Below are records. Find each line in them that holds the word "Giving" and copy it.

═════ SOURCE DATA

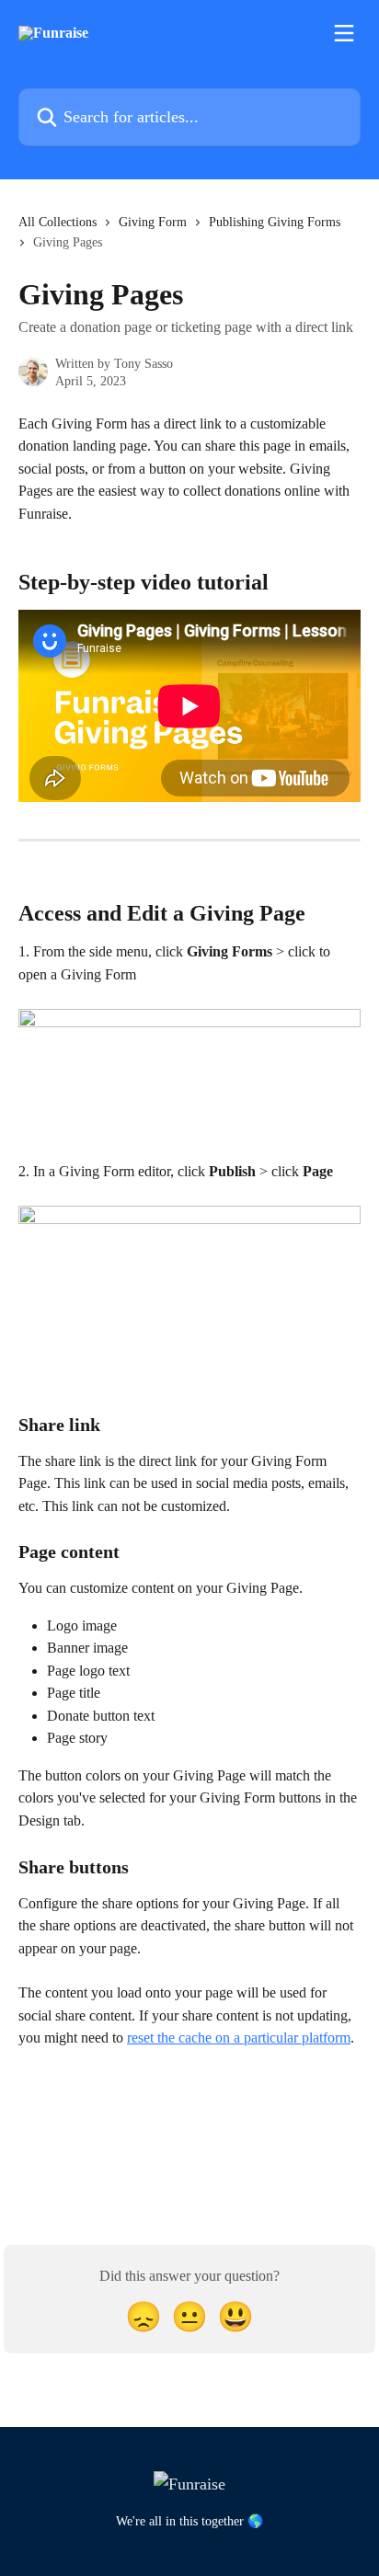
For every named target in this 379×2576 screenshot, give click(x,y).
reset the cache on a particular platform (238, 2037)
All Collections (57, 222)
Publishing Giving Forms (274, 222)
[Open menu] (344, 33)
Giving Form (153, 222)
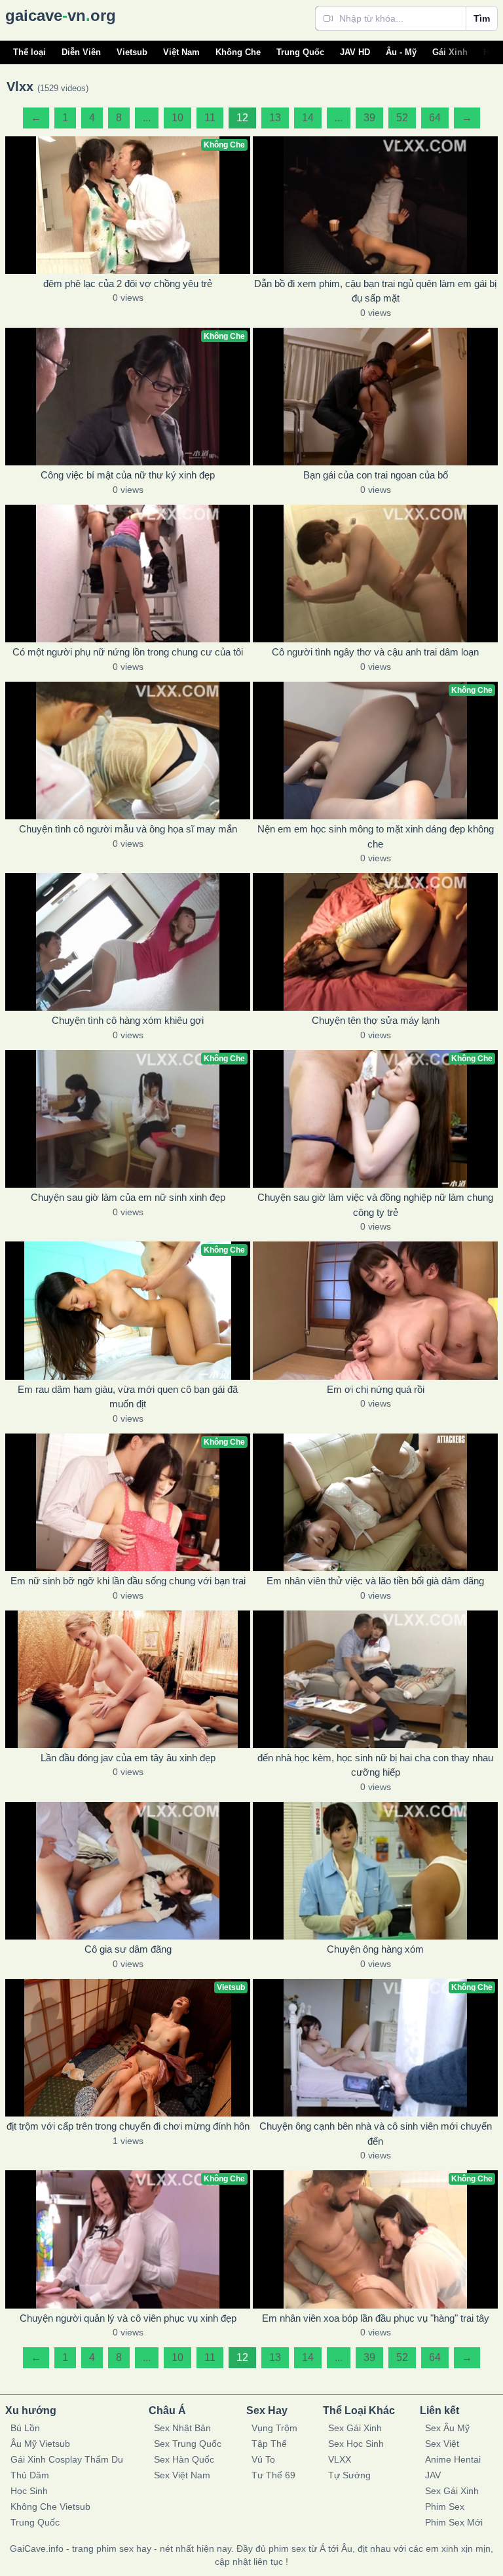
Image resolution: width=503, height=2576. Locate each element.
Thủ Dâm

══════════

> RESPONSE BELOW:
Publishing Giving Forms (274, 222)
Giving Form (153, 222)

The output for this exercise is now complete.